Это длилось минуту, но затем он вспомнил о задуманном сыном побеге и, словно подавленный, опустил голову вниз. Казалось, какое-то невидимое пламя играло под волосами на его челе, потому что там всё становилось горячо, когда он об этом думал. Что значило всё это в сравнении с побегом?..
Он будто проглотил все разбуженные в нём чувства и мысли и сказал дрожащим голосом:
— Так уж бывает, Михайле, бывает! Всегда так, что беда никогда не приходит одна, ещё при жизни моего отца так было, но что поделаешь? Всему свой срок — доброму и худому. Тебе ещё не раз придётся терпеть, так ты терпи! Думаешь, мне легко? Матери? С утра до вечера топчем землю и вспоминаем тебя, но и это кончится. Ты вспомни только, если бы, не дай бог, ты был калекой: слепым или искалеченным, или если бы потерял отца и мать... а так... ты ещё молод и здоров... у тебя есть отец и мать... и ты служишь императору... это — честь...
На этом слове голос его оборвался. Он не умел лгать. Он говорил о чести, а ещё минуту назад содрогался от тяжкой обиды, причинённой сыну. Сердце разрывалось за сына. Сколько терпения стоила эта честь и какими жертвами была куплена, особенно после того, что произошло с сыном!

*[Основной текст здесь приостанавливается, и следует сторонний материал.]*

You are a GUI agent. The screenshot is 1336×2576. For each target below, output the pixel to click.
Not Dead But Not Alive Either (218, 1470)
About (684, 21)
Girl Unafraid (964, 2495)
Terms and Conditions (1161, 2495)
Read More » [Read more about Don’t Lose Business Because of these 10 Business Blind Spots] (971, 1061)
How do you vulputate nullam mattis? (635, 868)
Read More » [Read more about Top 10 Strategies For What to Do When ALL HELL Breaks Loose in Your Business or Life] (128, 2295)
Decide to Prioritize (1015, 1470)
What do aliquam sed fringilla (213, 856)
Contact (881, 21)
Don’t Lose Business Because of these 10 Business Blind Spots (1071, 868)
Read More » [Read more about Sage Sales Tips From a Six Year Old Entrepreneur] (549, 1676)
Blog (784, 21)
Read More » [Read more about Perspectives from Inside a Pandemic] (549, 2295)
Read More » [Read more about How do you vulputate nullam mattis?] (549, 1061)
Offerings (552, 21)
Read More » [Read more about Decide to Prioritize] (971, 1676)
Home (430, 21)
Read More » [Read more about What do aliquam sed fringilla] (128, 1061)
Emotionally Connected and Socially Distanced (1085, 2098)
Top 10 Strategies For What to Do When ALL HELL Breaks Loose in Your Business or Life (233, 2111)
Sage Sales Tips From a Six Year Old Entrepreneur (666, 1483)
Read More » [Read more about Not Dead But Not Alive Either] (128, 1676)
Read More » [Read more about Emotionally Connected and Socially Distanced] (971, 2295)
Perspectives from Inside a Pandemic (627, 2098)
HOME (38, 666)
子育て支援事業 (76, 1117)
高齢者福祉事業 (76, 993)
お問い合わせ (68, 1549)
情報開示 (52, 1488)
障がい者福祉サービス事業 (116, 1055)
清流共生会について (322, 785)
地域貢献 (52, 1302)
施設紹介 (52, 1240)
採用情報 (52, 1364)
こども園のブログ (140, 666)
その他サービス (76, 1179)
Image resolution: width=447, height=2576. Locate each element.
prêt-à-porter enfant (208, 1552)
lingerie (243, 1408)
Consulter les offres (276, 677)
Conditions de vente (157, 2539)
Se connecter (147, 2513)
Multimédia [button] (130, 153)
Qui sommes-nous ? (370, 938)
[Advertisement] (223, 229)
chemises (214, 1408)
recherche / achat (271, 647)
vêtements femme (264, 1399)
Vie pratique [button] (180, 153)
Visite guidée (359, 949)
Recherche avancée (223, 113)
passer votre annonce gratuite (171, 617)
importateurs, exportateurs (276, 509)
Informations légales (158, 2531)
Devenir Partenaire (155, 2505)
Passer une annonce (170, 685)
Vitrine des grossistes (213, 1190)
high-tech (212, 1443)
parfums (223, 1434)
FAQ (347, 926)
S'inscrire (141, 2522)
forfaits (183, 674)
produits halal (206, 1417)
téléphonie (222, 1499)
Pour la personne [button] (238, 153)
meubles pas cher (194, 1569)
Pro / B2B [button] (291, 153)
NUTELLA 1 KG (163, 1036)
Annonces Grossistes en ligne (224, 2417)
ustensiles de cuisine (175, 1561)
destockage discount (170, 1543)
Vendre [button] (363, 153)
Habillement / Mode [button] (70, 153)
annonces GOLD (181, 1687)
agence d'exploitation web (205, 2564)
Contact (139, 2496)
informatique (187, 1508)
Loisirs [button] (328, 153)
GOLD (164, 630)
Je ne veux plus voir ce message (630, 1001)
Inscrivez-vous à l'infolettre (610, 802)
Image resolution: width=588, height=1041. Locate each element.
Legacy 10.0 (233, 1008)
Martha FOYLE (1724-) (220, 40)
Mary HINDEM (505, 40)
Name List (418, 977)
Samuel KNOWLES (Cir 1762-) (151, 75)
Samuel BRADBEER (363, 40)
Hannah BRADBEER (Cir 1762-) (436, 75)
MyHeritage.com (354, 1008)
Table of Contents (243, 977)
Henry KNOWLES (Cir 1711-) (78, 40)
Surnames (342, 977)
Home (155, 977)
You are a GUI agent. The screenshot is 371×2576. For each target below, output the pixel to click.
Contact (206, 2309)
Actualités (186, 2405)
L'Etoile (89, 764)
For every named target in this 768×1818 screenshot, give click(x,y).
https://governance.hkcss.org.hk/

Сколько переменилось с тех пор, как он ушёл, и сколько ещё изменится! Даже земля, от которой зависели все, почувствует его отсутствие. А теперь ко всему ещё страх, что он сбежит, — это было уже самым страшным.
Он видел его пойманным, расстрелянным перед собой, ведь когда-то слышал, кажется, от Петра, что дезертиров расстреливают... Он придал своему голосу ровное, твёрдое звучание и начал снова:
— Так уж есть! Но ты, сынок, этого не делай! Да убережёт тебя бог, чтобы ты так поступил! Ты ведь парень, сын хозяина, но пусть это даже не приходит тебе в голову. Не убегай! Терпи! Всё пройдёт! Не делай этого, сынок! Знай, отец и мать останутся, но разве только будут ходить по тем тропам, по которым ты ходил, если после себя оставишь память беглеца? Будешь ли ты по ночам приходить к отцу, как мёртвые, что тоже по ночам ходят? Сынок, не для того твоя мама тебя растила, чтобы чужие возле тебя прижимались!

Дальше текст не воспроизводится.